He had even solved the question of how to address her in his straightforward way. After some weeks of awkward Auntie Shelagh, or worse still, only Shelagh (that made his father give him some stern looks), he had one day asked if Colin could come in to see his Spitfire model before a cub meeting. Permission granted, he proudly presented them to Colin: here's my Mum and Dad. After that, it was just Mum. At that moment, Patrick had grinned at her, taken her by the shoulders and whispered to her ear: "Welcome to the family. Again."

Sometime in early March, having already to some extent settled to her position as a wife and a competent secretary at the Clinic, she was once again rattled by a conversation she accidentally overheard. It was between Patsy and her husband, They probably didn't notice her, as she was organizing the choir's music sheets in the corner of the Community Centre hall. It was a late Friday afternoon, and she had for once decided to skip The Lone Ranger with Timothy for a session with the choir music cupboard.

She had heard some noise in the hall. First one door and then another. The her husband's voice was heard, in merry but polite tones:

"'_Mirror mirror on the wall, who's the fairest of them all'_...Still checking, Nurse Mount?"

"No, Dr Turner.

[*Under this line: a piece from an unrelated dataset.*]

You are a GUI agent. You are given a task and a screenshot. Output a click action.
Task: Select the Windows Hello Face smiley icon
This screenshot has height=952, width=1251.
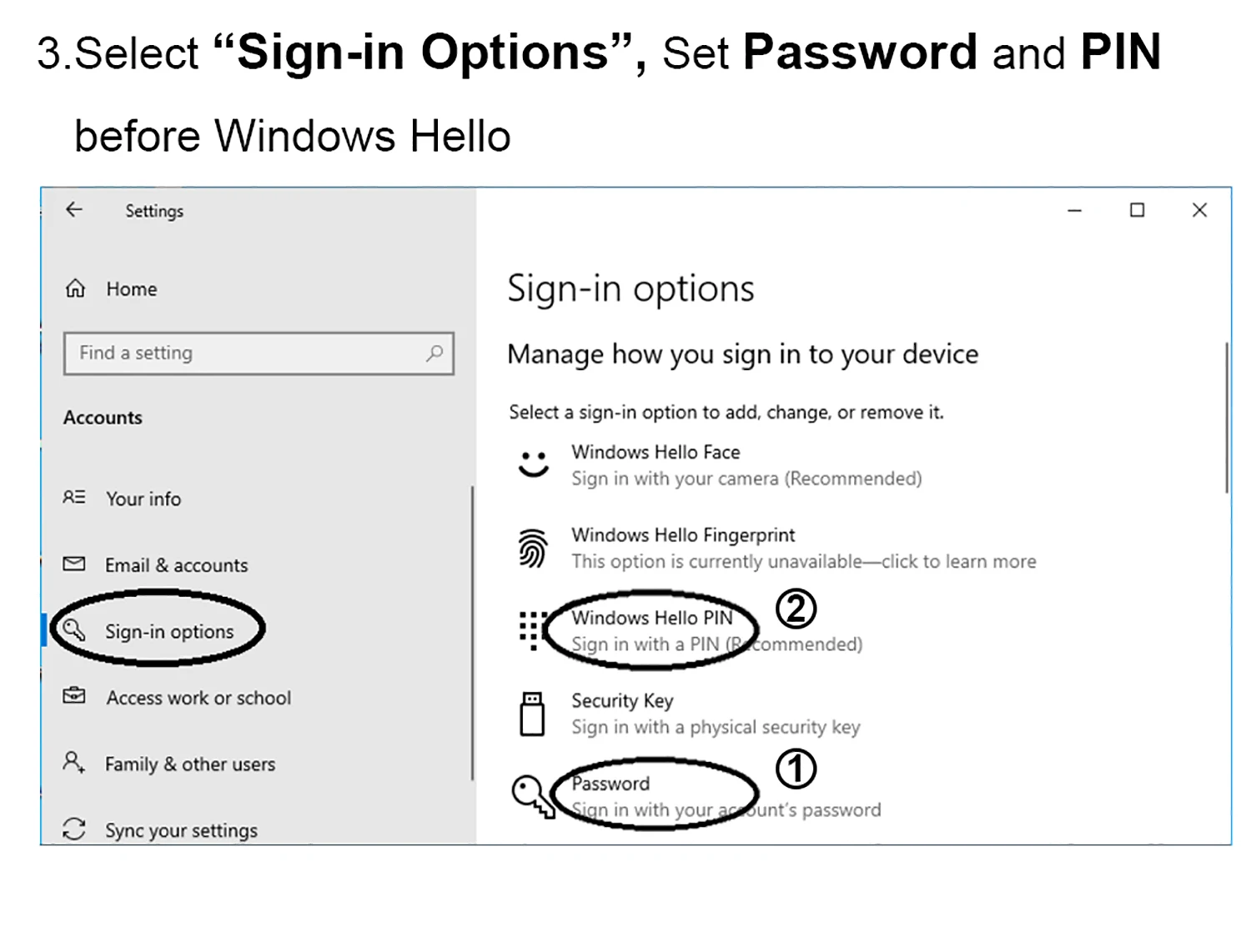pos(532,464)
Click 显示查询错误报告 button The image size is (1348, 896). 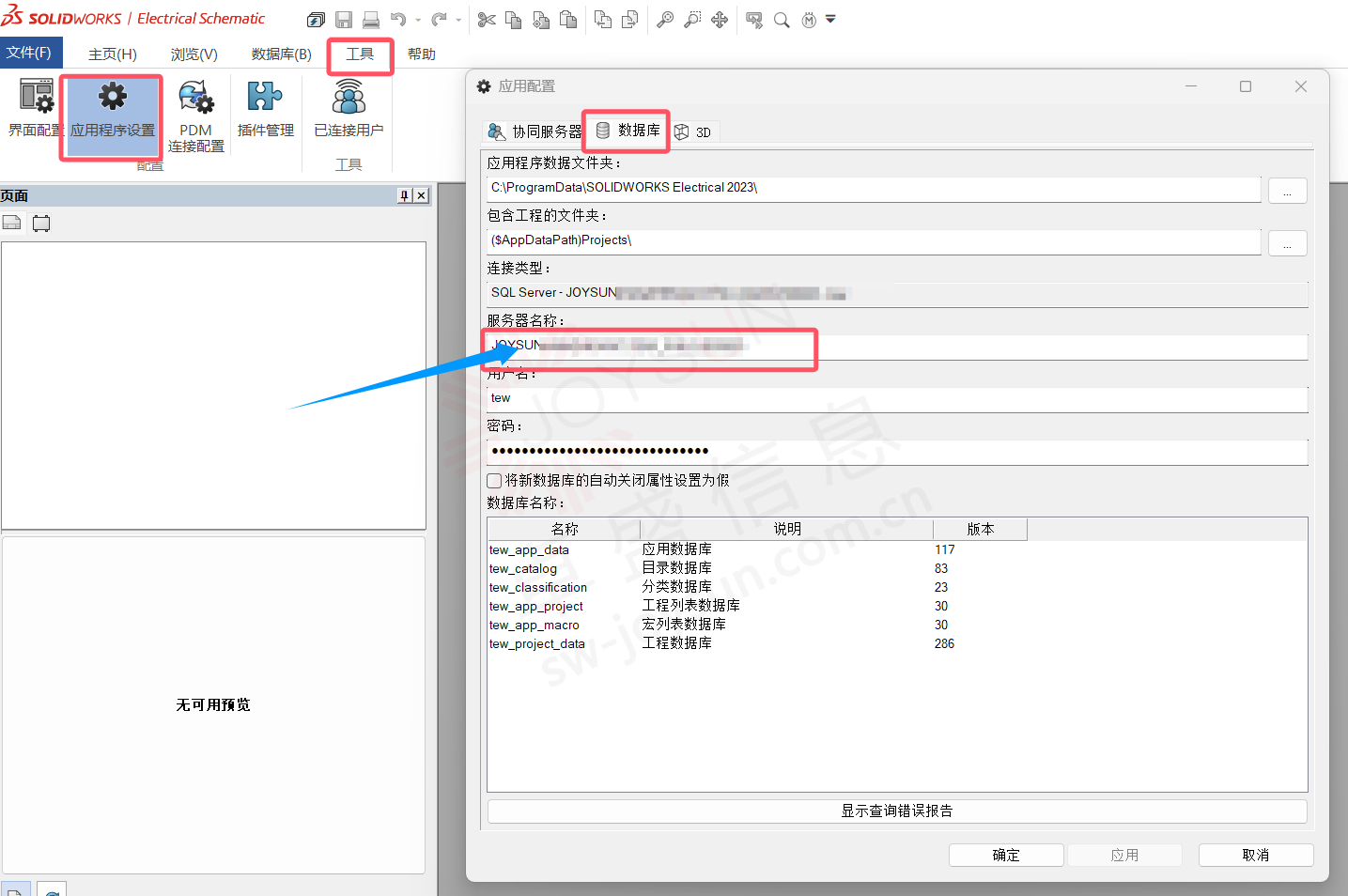point(896,811)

I think I have all the answers to that, thank you." She was laughing equally politely. Shelagh felt an odd pang of something. She had to inhale fast. What is this? Was she... a bit jealous? She knew how well Patrick got on with the nurses, and with the new recruits, he often made an effort to make them welcome.

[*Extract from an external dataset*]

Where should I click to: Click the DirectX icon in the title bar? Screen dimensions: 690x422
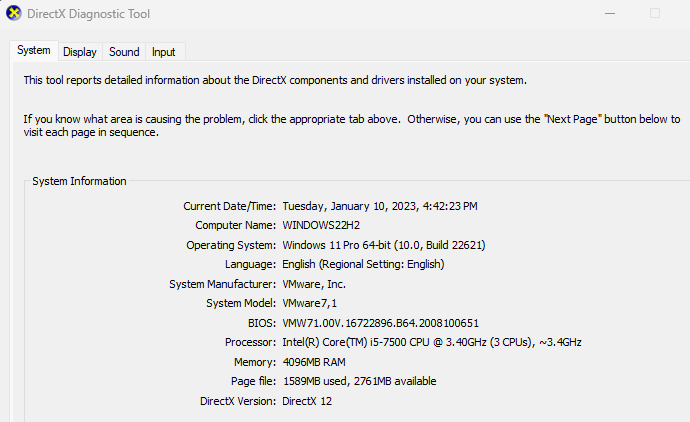coord(14,15)
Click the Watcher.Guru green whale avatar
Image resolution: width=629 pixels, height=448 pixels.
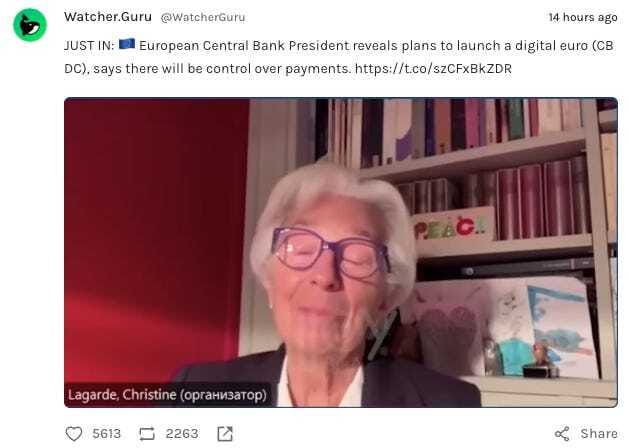30,25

Oh, a marriage could be...darn complicated. She recalled how she had heard Sr Evangelina once say how she was glad that she had taken the vows when she was irritated with Chummy and Peter. She had thought it funny then. It was too late for that now. To be alive, to feel like this...Her mouth twitched a little, like always when she came across something she didn't like. She would conquer this, surely.

Besides, she knew that Nurse Mount had a habit of checking that old, small mirror of hers. It seemed to be a keepsake, as it was not a very good mirror. It was cracked. She had once asked about that, as even she, inexperienced as she was, could see that Nurse Mount was a fashion-conscious young woman.

"Oh, this is an old keepsake. It gives me strength to look at it sometimes."

It seems Patrick was now wondering the same thing.

"What do you need the strength for, this time? If I may ask?"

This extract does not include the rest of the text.